Compilation album by The Flaming Lips
- Released: April 16, 2011
- Recorded: 1992–2002
- Genre: Alternative rock

The Flaming Lips compilation chronology
| Once Beyond Hopelessness (2008) | Heady Nuggs: The First 5 Warner Bros Records 1992–2002 (2011) |  |

= Heady Nuggs =

Heady Nuggs: The First 5 Warner Bros Records 1992–2002 is a box set by Oklahoma-based band The Flaming Lips, containing vinyl reissues of the five albums that span the band's first decade on Warner Bros. Records. These five albums are Hit to Death in the Future Head, Transmissions from the Satellite Heart, Clouds Taste Metallic, The Soft Bulletin, and Yoshimi Battles the Pink Robots.
Not included is 1997's Zaireeka, which was later released in a four disk box set on Record Store Day in 2013.

The box set was released on April 16, 2011 to coincide with the third annual Record Store Day, and is limited to 6,500 copies on black vinyl. A special edition version, pressed on colored vinyl and limited to 1,000 copies, was sold on the band's website. On the interior of the packaging is an Easter Egg featuring lyrics from the song "Moth in the Incubator" off the album Transmissions from the Satellite Heart.

On December 18, 2015 another box set using the Heady Nuggs title was released by The Flaming Lips, entitled Heady Nuggs: 20 Years After Clouds Taste Metallic 1994-1997. It comprised the 1994 EP Due to High Expectations... The Flaming Lips Are Providing Needles for Your Balloons, the 1995 album Clouds Taste Metallic and two unreleased discs - a rarities compilation called The King Bug Laughs and an unreleased live show titled Psychiatric Exploration Of The Fetus With Needles (Live In Seattle 1996).
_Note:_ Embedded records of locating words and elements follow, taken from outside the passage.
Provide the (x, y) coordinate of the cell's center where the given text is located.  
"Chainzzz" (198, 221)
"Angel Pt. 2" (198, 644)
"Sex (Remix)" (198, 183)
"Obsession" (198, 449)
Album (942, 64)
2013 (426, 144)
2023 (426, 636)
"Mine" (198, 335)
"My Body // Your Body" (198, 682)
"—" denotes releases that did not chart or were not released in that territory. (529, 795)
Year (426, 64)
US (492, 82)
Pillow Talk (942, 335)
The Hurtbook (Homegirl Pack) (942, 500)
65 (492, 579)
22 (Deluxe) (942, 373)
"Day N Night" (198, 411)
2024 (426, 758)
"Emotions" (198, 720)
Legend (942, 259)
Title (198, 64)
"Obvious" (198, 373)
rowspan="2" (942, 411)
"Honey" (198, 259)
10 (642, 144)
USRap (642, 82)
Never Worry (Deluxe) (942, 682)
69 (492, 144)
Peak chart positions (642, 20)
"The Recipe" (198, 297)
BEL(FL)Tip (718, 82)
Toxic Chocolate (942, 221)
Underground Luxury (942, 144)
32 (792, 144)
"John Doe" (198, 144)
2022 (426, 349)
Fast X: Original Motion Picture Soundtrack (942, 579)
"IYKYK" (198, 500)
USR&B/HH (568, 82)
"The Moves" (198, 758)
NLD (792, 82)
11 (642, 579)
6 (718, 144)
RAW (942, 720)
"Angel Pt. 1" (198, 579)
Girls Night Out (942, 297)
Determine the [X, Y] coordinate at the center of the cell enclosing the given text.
This set was released either as a five LP box set or three CD set.

Exclusively in the US, on Record Store Day 2016, a second vinyl box set containing the next five Warner Brothers albums on vinyl was released, spanning the years 2006-2012, including At War With The Mystics, Once Beyond Hopelessness, Embryonic, Dark Side of the Moon and The Flaming Lips and Heady Fwends.